**What the task asks:** Restate word for word the lines of the listing below, from its first line through the line with "Expand the Convergence Tolerance dropdown", without the pictures.

**Material for this exercise:**
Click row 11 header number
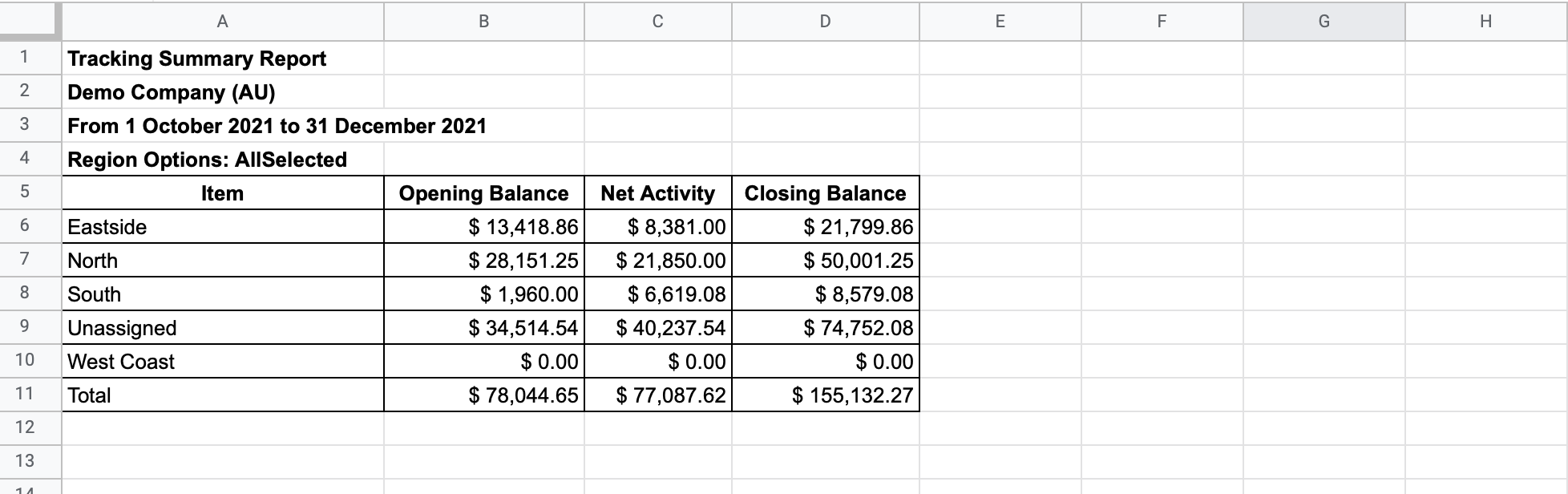The width and height of the screenshot is (1568, 494). click(24, 395)
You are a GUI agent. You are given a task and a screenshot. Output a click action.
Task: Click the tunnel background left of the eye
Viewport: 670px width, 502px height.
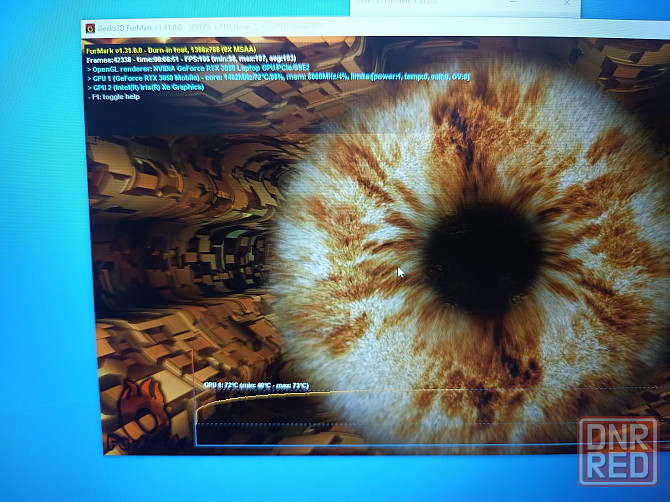tap(180, 250)

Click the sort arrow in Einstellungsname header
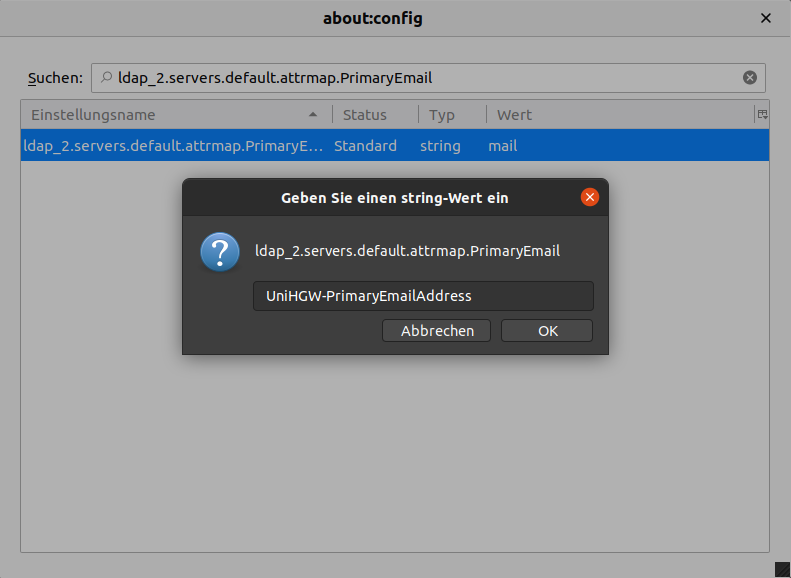[314, 114]
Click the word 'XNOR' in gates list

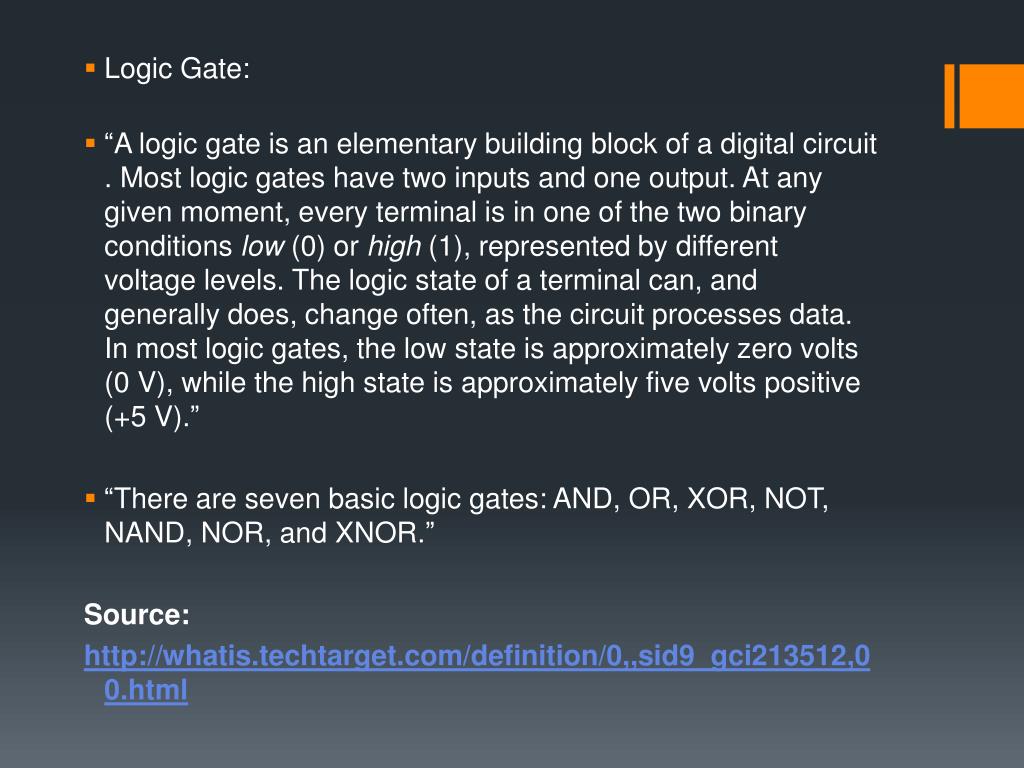[376, 533]
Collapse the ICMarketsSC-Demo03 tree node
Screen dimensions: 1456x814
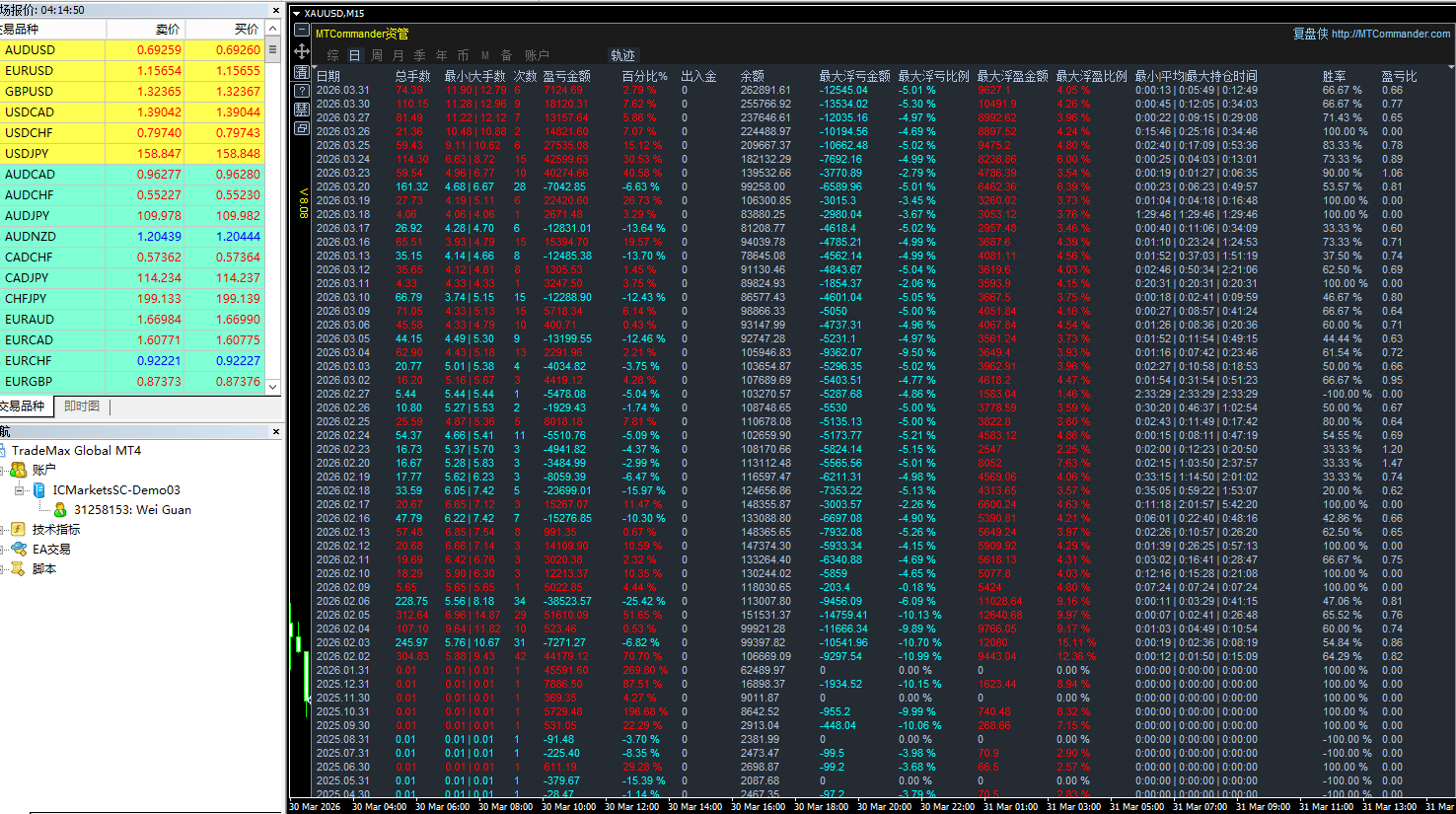coord(19,490)
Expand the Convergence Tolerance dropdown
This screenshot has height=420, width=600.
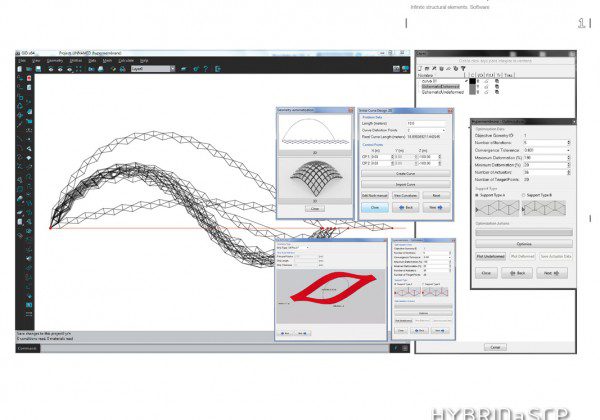568,149
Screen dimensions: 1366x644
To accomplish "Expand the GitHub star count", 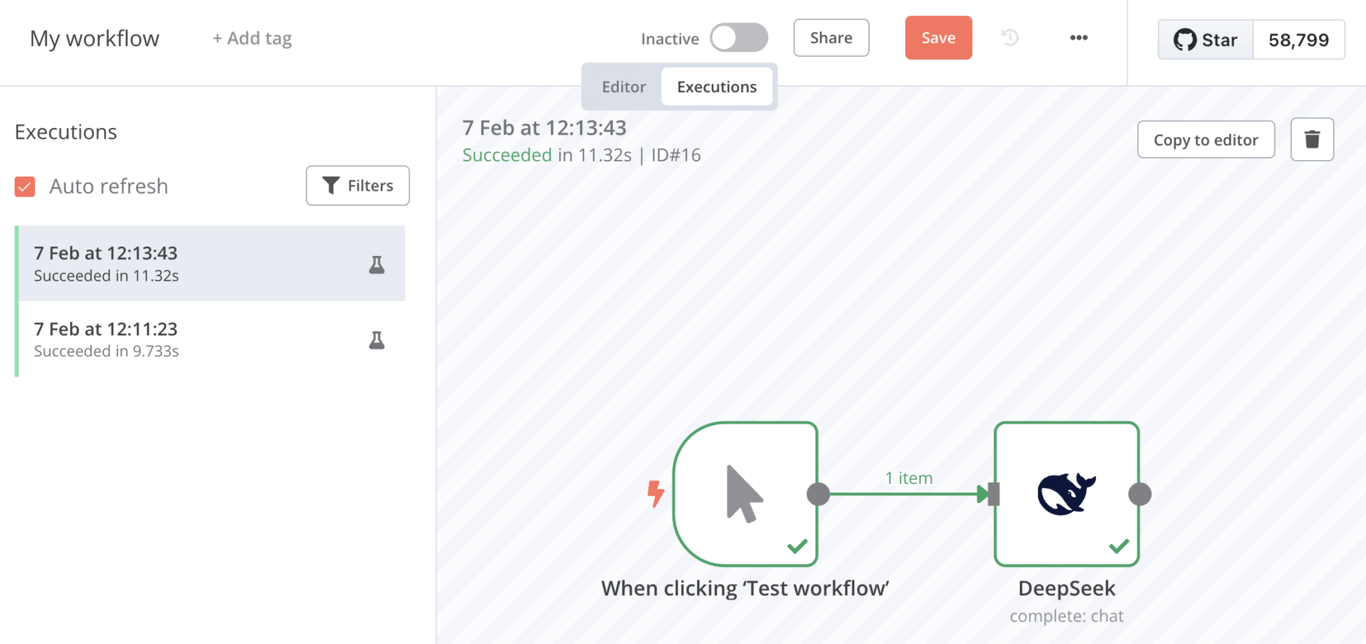I will [1299, 40].
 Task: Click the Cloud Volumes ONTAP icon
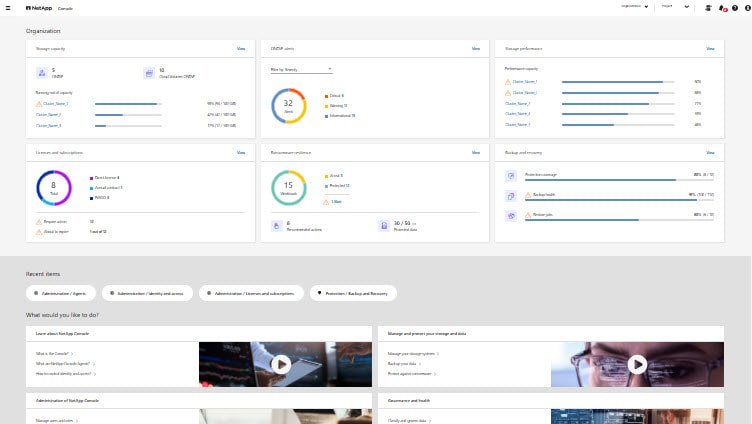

**Response to the task:**
Click row 11 header number
The width and height of the screenshot is (1568, 494). click(24, 395)
You are a GUI agent. You are given a task and a screenshot. Output a click action.
Task: Click the tunnel background left of the eye
Viewport: 670px width, 502px height.
tap(180, 250)

Click the sort arrow in Einstellungsname header
[314, 114]
Click the word 'XNOR' in gates list

[376, 533]
Collapse the ICMarketsSC-Demo03 tree node
Screen dimensions: 1456x814
coord(19,490)
Expand the Convergence Tolerance dropdown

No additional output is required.